■ **Task prompt**
Could you show each line of the records that contains the word "screenshot"?

┄┄┄┄┄┄┄┄┄┄

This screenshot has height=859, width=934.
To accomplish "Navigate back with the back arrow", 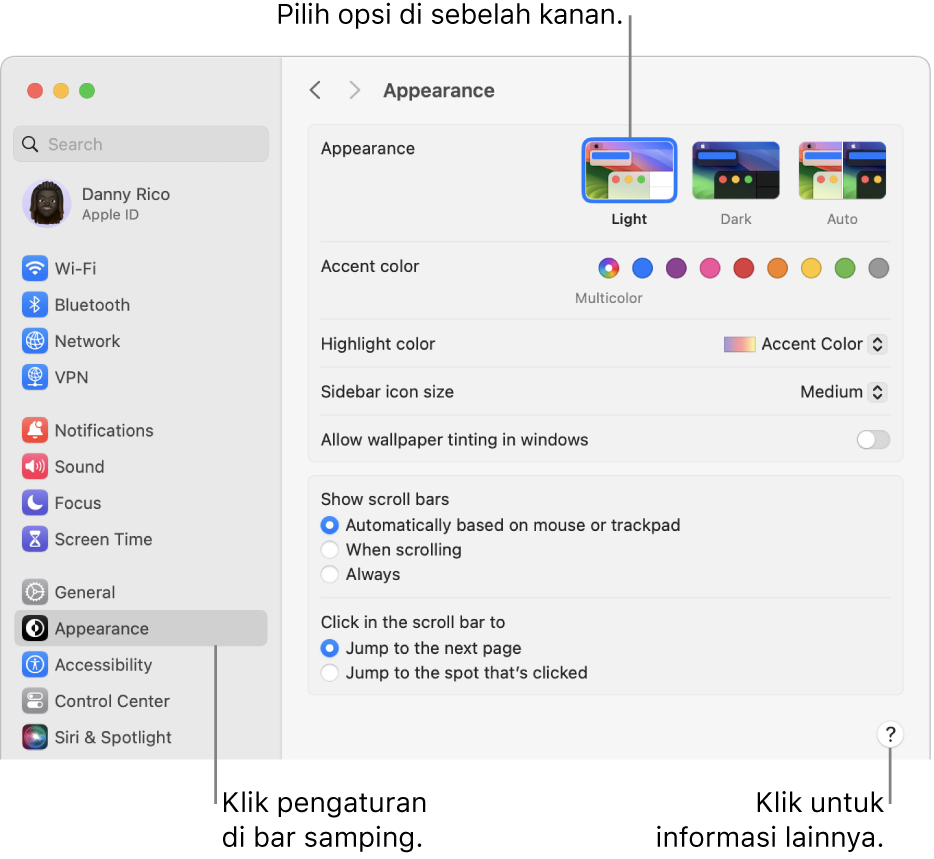I will (x=315, y=90).
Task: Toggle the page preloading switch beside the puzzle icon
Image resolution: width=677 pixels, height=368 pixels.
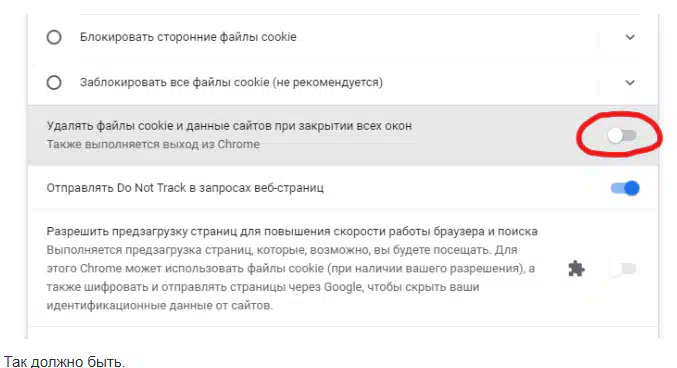Action: tap(624, 269)
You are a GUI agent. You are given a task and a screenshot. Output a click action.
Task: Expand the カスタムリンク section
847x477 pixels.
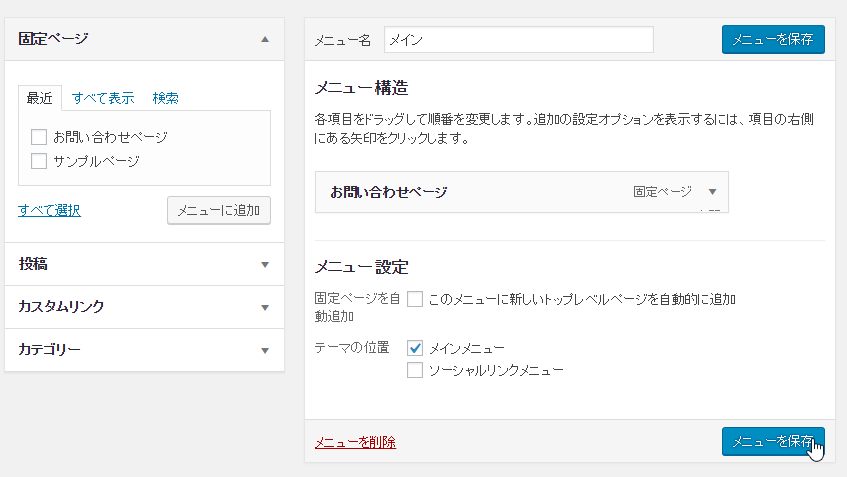[x=264, y=307]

┄┄┄┄┄┄┄┄┄┄

■ **Answer space**
This screenshot has height=859, width=934.
You are a GUI agent. You are given a task and a screenshot. Output a click action.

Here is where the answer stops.